Michigan’s sport fishing industry is huge - some analysis estimate it’s a $2.3 billion enterprise between the boat manufacturers, out-of-state fishing tourism, hotels, restaurants, and the like. Now they’re concerned that the Sault Tribe’s request to get rid of exclusive fishing zones will put the industry in danger.
“We don’t want to endanger that because it makes no economic sense,” Eade said. “The basic economic analysis shows that expanding tribal commercial harvest of game fish is not worth the risk, nor the return on investment.”
The request kicked off a fight between the Sault Tribe and the Michigan United Conservation Clubs (MUCC). The MUCC issued a press release in July saying that the Sault Tribe was putting recreational fishing “in jeopardy.”
The MUCC claims that without the consent decree, tribes would be able to use gill nets. Gill nets are a cultural tool for some Native Americans and allow them to catch a large amount of fish at once, but the nets don’t discriminate on the type of fish caught. The MUCC said tribal fishers would be able to use gill nets to take in as much fish as they want, depleting the stocks of lake trout, whitefish, and other species.
“The tribe’s filing appears to seek 100 percent of the resource with no limitations on gear,” the MUCC said.
“This would likely put state-licensed commercial fishers currently operating in the 1836 Treaty Waters out of business and severely limit the lake trout bag limits for recreational anglers in the state, if not close seasons completely in some areas.”
Under the current decree, the amount of total fish that can be taken from the Great Lakes is divided between the state and the tribes.
The Sault Tribe took offense to the characterization. While parties agree to not speak about ongoing negotiations, the tribe issued its own press release calling the allegations “false and misleading.” The tribe said it does not want to change gear restrictions, or any other restrictions on how the fish are divided among the tribes and the state.
“MUCC is fear mongering and spreading disinformation to raise funds,” the tribe said.
But according to Amy Trotter, executive director of the MUCC, in an interview with MLive, the organization is concerned not just about the exclusive fishing zones provision, but of what could happen if the tribes and state aren’t able to come to an agreement by the deadline, leaving the Great Lakes without a decree.
Trotter said without a regulatory framework, including the exclusive fishing zones, they’re worried individuals or groups will overfish and the populations of trout, whitefish, and others that are part of the Great Lakes would become scarce.
“Without those sideboards, it’s really up to each individual tribe, the sovereign nation and the state, to hopefully still work together,” Trotter said. “But it wouldn’t be bound by any terms, I guess. And that’s our greatest concern is just what each independent group might do that might endanger, you know, sport fishing is really our interest, but the the fisheries in general.”
Trotter said she recognizes the history of racism surrounding fishing rights and the tribes, and wants to ensure that everyone is able to enjoy the resources of the Great Lakes.
“I don’t want to see anyone doing a legal form of hunting and fishing to be worried about going to do that,” she said.
But while the tribes are not all seeing eye-to-eye on the exclusive fishing zones, they are still working together and do believe that even without a decree, they can self-regulate.
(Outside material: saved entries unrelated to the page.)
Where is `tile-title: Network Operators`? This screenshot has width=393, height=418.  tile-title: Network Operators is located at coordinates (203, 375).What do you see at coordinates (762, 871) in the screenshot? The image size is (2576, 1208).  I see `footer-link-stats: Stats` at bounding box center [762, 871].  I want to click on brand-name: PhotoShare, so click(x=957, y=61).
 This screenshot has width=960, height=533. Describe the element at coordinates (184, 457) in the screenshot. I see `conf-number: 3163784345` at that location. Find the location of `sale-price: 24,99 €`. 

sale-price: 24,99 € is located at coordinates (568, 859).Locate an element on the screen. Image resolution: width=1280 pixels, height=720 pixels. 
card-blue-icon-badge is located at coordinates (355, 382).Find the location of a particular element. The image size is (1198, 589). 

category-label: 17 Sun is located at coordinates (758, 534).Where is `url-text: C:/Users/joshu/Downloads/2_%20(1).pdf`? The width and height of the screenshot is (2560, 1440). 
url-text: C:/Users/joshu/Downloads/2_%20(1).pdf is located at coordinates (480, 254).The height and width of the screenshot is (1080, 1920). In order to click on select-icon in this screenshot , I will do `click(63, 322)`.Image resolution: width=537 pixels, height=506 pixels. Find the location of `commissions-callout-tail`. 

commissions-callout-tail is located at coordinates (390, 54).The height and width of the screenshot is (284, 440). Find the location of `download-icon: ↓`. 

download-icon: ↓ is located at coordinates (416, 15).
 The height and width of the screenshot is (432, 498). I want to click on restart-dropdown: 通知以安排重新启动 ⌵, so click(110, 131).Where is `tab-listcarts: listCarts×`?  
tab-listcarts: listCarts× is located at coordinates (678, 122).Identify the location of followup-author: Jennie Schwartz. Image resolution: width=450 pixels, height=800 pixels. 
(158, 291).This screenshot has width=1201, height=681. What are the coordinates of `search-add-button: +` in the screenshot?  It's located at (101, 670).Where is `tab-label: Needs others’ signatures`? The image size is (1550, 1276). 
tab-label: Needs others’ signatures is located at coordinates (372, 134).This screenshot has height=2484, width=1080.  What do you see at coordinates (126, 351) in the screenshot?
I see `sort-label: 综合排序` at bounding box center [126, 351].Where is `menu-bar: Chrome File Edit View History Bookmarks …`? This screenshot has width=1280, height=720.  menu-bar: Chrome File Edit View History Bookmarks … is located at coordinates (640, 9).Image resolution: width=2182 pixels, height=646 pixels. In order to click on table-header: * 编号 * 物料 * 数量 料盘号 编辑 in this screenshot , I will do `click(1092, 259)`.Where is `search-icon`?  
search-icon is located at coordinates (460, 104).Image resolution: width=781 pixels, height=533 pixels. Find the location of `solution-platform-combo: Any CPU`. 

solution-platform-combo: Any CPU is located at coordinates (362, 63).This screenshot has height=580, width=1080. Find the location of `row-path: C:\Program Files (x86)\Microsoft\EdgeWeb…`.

While Bryan Newland, chair of the Bay Mills tribe declined to be interviewed for this piece, he spoke with the Traverse City Record Eagle shortly after judge Maloney issued his order.
“Tribes across the country regulate the exercise of their own treaty rights all the time,” he said. “Even worse, though, is the MUCC’s suggestion that the only thing holding back the Indians from taking all of the fish is a vigilant State — as if we don’t have a cultural or economic interest in protecting the Great Lakes fishery.”